Source extract —

== Segment start ==

Issue: Issue Summer 2006

Hollywood City of Lights - Magic of Neon


 

When Los Angeles car dealer and early radio pioneer, Earl C. Anthony, returned from Paris in 1923, he gave the city a gift that would transform the evening sky—a pair of orange and blue neon signs to display above his Packard dealership. Innovation and salesmanship were rampant in this city and soon glowing tubes of glass were incorporated into the building boom occurring throughout the city. By the 1930’s, the proliferation of elegant, art deco, rooftop neon signs turned Los Angles into a mecca for tourists who delightedly drove the streets of the city.

 In February 1942, at the height of World War II, Mayor Fletcher Bowron ordered the area blacked out and many of the signs were extinguished, the darkened city deemed safe from a feared night attack. Many of the larger rooftop signs would remain dark until 1996 when Adolfo V. Nodal, former General Manager of the Cultural Affairs Department led the effort to preserve these antique signs.

Inspired by the words of novelist Raymond Chandler, “I smelled Los Angeles before I got to it; it smelled stale and old like a living room that had been closed too long. But the colored lights fooled you. The lights were wonderful. There out to be a monument to the man who invented neon lights, 15 stores high, solid marble. There’s a boy who really made something out of nothing…” For more than 12 years, Nodal championed the relighting project to create an outdoor museum of antique neon signs identifying 91 signs for restoration. Nodal has retired from the department, yet the glow, so to speak, of the project had not dimmed. Today many of those signs have been restored and, to his credit, many more new signs have been created.

Initially the project brought together the city’s Community Redevelopment Agency and Cultural Affairs Department as it was seen as a first step to revitalizing neighborhoods suffering from urban decay. Today each time a sign is relit or a new one created that is reminiscent of the period, it’s a celebration—a celebration of the city’s unique history and a promise of its resplendent future.

Such was the case last October when one of the most magnificent and loved of these historic signs was relit and once again glows in the nighttime sky. The Broadway Hollywood sign at Hollywood Blvd. and Vine Street, although shut off during World War II, had shined over that famed intersection until the Broadway closed in 1979. For some, this signified the beginning of the dark days in Hollywood. Preservationists, business and community leaders gathered on a nearby rooftop as the sign was relit thanks to the considerable investment of the KOR Group. It will now shine brightly for future generations who will live in the condos being developed in the former department store.

With the mammoth rooftop neon signs now lighting the way, neon is once again becoming the signage of choice for businesses that want to make a Hollywood impression. Hollywood & Vine Restaurant, the Hollywood Toy Store, the El Capitan Theatre are just a few of the more spectacular additions to the Boulevard streetscape.

Neon is a chemical element that makes up about 2 parts per 65,000 of the earth’s atmosphere. British chemists Sir William Ramsey and Morris Travers discovered the element in the atmosphere while they were studying liquid air in 1898. They named the gas neon for the Greek world meaning “new.” It was immediately recognized as a new element by its unique glow when electrically stimulated.

== Segment end ==

What to do —
1. Answer these from the article on Hollywood neon:
(a) In what year did Earl C. Anthony return from Paris?
(b) Who ordered the area blacked out in February 1942?
(c) How many signs did the relighting project identify for restoration?
2. Print the part of the article on Hollywood neon starting at "Inspired by the" and ending at "have been created.".
The lines that come after this article can be ignored.

Dataset excerpts —
== Segment start ==

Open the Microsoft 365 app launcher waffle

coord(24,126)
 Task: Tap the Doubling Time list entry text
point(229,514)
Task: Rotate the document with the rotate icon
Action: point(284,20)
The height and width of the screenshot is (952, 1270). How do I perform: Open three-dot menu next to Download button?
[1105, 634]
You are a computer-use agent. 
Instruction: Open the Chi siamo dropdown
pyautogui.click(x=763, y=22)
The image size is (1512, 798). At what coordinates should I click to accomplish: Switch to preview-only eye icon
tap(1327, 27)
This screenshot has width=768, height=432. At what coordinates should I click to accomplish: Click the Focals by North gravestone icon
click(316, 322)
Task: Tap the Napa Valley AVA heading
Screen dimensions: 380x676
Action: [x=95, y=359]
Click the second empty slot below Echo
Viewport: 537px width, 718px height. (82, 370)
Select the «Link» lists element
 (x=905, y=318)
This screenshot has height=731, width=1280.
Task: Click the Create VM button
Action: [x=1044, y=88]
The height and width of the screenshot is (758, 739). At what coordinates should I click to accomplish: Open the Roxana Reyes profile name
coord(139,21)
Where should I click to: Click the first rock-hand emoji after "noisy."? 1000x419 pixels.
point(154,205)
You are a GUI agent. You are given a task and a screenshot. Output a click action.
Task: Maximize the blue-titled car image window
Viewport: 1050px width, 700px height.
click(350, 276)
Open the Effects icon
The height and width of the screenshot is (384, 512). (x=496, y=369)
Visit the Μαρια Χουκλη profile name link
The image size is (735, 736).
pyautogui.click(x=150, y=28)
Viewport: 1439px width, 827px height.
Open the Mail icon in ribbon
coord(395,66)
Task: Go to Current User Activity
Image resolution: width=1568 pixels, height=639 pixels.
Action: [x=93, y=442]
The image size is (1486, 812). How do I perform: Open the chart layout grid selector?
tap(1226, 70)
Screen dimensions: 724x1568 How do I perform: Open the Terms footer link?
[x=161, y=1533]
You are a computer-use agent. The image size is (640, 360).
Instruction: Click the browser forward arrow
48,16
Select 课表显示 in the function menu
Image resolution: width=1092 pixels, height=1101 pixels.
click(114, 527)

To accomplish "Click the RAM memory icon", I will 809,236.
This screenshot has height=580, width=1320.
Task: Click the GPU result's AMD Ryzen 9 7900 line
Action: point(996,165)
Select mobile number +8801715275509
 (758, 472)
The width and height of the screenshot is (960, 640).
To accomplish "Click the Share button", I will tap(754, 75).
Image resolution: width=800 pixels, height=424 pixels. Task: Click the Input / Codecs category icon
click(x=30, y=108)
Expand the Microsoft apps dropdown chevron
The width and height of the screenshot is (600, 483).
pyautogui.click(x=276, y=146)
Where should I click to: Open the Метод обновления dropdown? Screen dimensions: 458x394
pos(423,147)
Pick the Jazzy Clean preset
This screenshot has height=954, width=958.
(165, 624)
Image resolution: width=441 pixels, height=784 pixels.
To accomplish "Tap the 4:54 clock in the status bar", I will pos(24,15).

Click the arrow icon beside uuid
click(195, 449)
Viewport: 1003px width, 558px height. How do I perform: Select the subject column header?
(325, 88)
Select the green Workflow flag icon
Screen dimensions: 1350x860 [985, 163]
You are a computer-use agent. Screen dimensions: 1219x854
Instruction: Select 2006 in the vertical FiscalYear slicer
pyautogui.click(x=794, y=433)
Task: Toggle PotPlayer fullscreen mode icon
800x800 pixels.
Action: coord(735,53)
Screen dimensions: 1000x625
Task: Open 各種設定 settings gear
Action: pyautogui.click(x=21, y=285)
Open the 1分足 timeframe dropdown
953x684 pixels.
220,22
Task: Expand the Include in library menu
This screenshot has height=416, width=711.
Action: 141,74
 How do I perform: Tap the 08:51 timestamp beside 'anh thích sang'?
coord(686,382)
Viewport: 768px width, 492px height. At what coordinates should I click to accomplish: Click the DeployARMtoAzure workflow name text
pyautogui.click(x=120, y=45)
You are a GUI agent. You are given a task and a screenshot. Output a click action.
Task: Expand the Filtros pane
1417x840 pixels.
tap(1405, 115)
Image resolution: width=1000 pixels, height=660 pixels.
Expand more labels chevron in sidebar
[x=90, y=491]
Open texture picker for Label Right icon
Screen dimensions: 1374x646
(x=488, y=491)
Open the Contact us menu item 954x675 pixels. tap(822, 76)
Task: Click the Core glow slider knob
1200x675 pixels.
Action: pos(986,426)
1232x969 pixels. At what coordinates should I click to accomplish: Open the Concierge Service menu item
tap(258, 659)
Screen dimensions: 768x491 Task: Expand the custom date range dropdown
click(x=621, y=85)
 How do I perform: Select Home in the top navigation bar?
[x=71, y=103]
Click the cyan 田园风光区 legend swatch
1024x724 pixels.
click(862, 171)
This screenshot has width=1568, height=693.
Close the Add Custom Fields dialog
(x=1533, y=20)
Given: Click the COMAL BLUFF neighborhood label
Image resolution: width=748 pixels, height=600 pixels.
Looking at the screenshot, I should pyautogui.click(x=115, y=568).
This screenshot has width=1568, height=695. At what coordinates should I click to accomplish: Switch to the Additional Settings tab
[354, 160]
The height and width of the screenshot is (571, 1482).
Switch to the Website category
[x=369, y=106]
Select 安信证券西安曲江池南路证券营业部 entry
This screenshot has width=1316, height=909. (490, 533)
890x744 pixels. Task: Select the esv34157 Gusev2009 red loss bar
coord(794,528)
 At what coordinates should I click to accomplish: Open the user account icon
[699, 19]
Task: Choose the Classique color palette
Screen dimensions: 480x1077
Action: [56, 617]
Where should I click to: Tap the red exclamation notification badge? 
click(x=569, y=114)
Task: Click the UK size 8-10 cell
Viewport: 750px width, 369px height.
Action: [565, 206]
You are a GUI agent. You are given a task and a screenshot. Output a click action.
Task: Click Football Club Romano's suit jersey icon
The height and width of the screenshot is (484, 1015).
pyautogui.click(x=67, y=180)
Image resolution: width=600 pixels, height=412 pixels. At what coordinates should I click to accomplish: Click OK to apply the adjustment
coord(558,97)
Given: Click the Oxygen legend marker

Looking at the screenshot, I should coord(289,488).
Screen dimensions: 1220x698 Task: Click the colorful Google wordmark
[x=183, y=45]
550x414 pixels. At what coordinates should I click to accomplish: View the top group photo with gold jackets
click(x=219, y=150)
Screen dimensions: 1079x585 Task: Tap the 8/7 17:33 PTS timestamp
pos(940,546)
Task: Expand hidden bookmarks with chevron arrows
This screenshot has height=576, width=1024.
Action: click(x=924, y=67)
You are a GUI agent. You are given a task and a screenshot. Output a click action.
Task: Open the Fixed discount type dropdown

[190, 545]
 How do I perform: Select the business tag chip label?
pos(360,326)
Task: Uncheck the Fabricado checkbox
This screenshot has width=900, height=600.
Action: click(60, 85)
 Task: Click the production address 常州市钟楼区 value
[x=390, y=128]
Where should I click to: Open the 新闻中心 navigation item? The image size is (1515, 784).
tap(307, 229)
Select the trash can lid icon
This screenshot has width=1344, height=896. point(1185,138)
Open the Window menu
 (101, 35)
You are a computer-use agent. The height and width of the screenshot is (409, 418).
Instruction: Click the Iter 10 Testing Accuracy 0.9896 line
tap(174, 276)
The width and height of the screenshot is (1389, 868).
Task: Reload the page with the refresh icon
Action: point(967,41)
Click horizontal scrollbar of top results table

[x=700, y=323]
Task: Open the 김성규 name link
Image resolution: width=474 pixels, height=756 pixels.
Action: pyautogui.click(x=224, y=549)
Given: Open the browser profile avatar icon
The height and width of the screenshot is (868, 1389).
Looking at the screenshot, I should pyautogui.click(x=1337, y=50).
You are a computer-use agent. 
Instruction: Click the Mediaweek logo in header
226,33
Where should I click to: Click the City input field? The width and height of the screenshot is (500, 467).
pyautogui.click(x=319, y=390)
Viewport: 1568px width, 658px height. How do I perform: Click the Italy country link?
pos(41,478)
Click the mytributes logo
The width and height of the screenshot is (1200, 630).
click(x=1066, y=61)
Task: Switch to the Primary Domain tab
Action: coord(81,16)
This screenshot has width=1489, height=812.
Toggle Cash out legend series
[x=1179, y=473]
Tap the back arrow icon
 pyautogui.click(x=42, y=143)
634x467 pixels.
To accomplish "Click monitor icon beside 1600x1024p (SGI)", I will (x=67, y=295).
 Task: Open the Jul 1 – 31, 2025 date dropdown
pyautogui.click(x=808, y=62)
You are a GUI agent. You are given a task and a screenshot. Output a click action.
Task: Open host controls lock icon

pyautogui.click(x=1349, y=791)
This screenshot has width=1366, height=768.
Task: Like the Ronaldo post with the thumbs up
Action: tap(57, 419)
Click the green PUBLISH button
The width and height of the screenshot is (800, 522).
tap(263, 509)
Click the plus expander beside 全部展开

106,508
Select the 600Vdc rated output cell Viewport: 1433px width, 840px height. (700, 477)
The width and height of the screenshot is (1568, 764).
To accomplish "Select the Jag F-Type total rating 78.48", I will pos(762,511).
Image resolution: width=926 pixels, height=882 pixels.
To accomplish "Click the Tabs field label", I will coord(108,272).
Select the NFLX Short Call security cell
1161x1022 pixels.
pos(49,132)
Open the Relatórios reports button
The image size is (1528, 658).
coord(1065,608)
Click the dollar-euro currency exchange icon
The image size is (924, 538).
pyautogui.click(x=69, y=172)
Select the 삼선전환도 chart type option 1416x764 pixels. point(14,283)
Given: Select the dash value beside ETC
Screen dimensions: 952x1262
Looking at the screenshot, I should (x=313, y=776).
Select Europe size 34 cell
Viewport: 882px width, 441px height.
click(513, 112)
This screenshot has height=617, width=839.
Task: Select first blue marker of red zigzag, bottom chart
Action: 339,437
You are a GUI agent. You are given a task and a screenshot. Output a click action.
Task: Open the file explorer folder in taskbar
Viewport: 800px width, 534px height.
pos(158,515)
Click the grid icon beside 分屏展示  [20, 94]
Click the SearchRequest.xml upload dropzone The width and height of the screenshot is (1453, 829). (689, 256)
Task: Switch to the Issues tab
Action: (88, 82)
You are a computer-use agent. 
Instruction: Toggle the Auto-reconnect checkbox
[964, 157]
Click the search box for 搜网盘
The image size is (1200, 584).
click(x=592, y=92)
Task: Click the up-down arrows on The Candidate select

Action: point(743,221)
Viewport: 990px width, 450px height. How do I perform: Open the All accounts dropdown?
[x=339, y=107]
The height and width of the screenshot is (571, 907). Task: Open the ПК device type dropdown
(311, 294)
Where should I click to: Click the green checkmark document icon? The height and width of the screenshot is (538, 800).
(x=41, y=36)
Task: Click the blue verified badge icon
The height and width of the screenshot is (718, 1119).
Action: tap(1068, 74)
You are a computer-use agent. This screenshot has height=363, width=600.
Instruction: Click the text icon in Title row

== Segment end ==

Per-task answers —
1.
(a) 1923
(b) Mayor Fletcher Bowron
(c) 91

2.
Inspired by the words of novelist Raymond Chandler, “I smelled Los Angeles before I got to it; it smelled stale and old like a living room that had been closed too long. But the colored lights fooled you. The lights were wonderful. There out to be a monument to the man who invented neon lights, 15 stores high, solid marble. There’s a boy who really made something out of nothing…” For more than 12 years, Nodal championed the relighting project to create an outdoor museum of antique neon signs identifying 91 signs for restoration. Nodal has retired from the department, yet the glow, so to speak, of the project had not dimmed. Today many of those signs have been restored and, to his credit, many more new signs have been created.